青い花の夜の



「申し訳ありません。このような時間に……お訪ねすべきではないと分かっているのですが」
「起きてたからいいよ」

 ベラムは自室の入り口近くで姿勢良く立ったままだ。使用人の大半はもう休んでいるだろうに、彼は日中のきっちりした服装のまま、白い手袋さえも嵌めたままだ。整髪料で整えた髪といい、きれいに整えた髭といい、本当に執事然とした姿だ。
 そういえばベラムがカラーを外したところを見たことがないな、とウェザイルは思った。白い手袋をとったところも、数えるほどしか見たことがない。昔、熱を出したとき、直に額に触れるのですらも、いちいち断りを入れていたっけ、と思い出す。

「そんな入り口近くで立ってないで、座ったら」
「いえ」

 椅子を勧めたが、ベラムは首を横に振った。だが、入り口近くに立っていることについては、彼も思うところがあったらしく、ウェザイルが立っているそば──花瓶の置いてあるテーブルの近くまで歩み寄ってきた。

 ふわりと整髪料の匂いがした。

 思わず、ウェザイルはベラムを見つめた。ベラムが眼鏡越しから、視線を返す。物問いたげな目をされて、整髪料の匂いがしたから見つめた、などと答えたくなかったから、ウェザイルは花瓶の花に視線を落とした。
 なんだか自分が変だと思った。

「本日は、とてもお疲れになったのではないですか」
「うん。
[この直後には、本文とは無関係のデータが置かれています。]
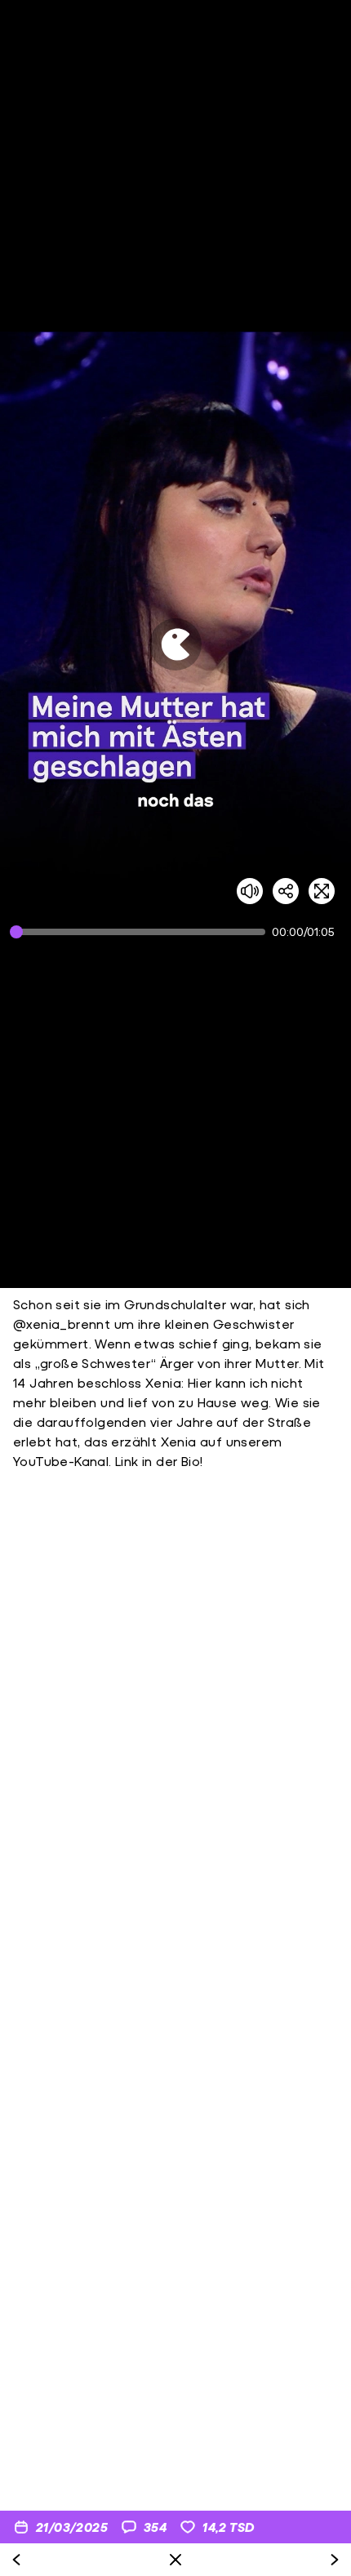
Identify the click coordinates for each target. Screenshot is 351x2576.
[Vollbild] (322, 891)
……まあ、……仕方ないよ」

 青い花を眺めながら、ウェザイルは答えた。青い花はラッパみたいな形をしている。見れば見るほど、妙な形だ。
 ベラムが声量を抑えて、静かに続ける。

「ライコッド様が、ウェザイル様をお褒めになっておいででした。アリアン様のおそばについているところを御覧になって」
「そう、良かった。……今夜は、父さんは母さんと一緒にいるの?」
「はい。ライコッド様は、ヘイリー様のおそばで夜明かしなさいます」

 ヘイリーは母の名前だ。ウェザイルが思ったとおり、父は母の棺とともに夜明かしをするようだ。父と母は歳がかなり離れている。加えて病気がちだったから、父は母を一層大切にしていた。子であるウェザイルですら、少し過保護すぎるのではないかと思うほどだった。そんな父が、夜通し母に付き添うのは当然のことだ。
 ウェザイルは、葬儀の途中で泣いた父の姿を思い出した。……父の胸中を思うと、その悲しみはいかばかりだったろうと心が痛む。
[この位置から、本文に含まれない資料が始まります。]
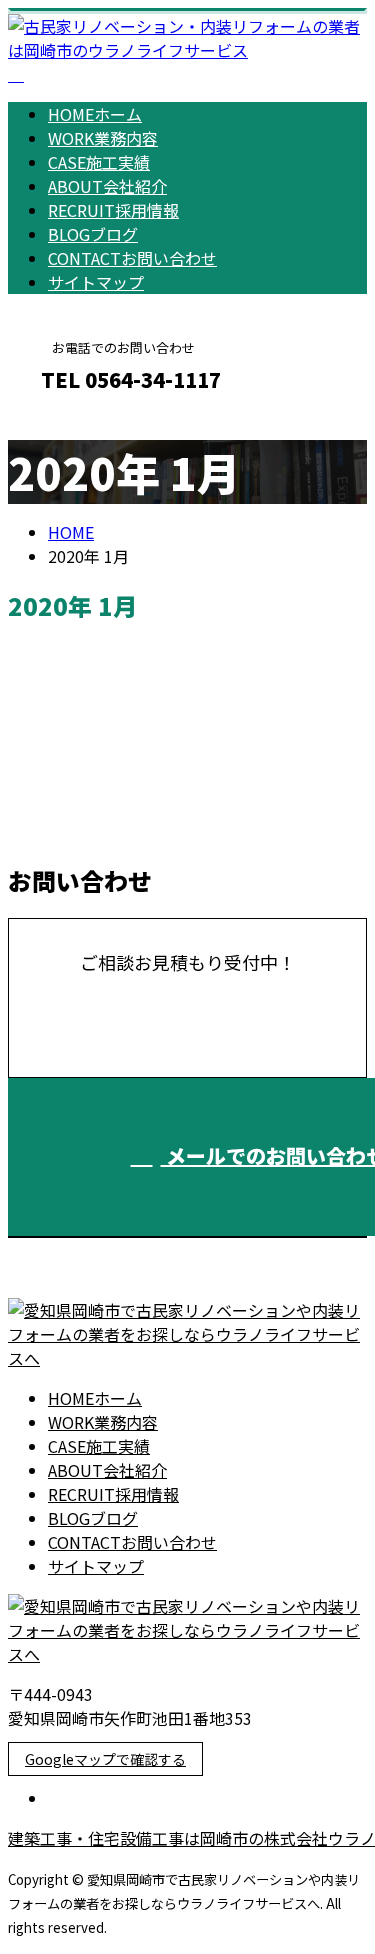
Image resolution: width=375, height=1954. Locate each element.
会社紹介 (107, 186)
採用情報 (113, 210)
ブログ (93, 234)
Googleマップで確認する (105, 1759)
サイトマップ (96, 282)
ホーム (95, 114)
「父さんも姉さんも、今日はとてもつらかったと思う。……きっと兄さんも」
「ディレンス様は、ライコッド様とともに、ヘイリー様のおそばにいらっしゃいます」

 兄のディレンスは、母ヘイリーとは血のつながりはない。ウェザイルの母ヘイリーは、後妻だ。だからといって、兄が悲しんでいないかといえば、それは違う。母ヘイリーは、己の病弱さを思ってか、何度もウェザイルやアリアンをよろしくと兄に頼んでいた。兄は兄で、母ヘイリーを精神的な拠所としていたようだった。ウェザイルは、何度か、母から、大きくなったらディレンスの力になってあげなさいと言われたことがある。
 そう、シメオン家の男として、自分もまた、しっかりしなければならない。母ががっかりしないように、ベラムが落胆しないように、立派なシメオン家の一員として。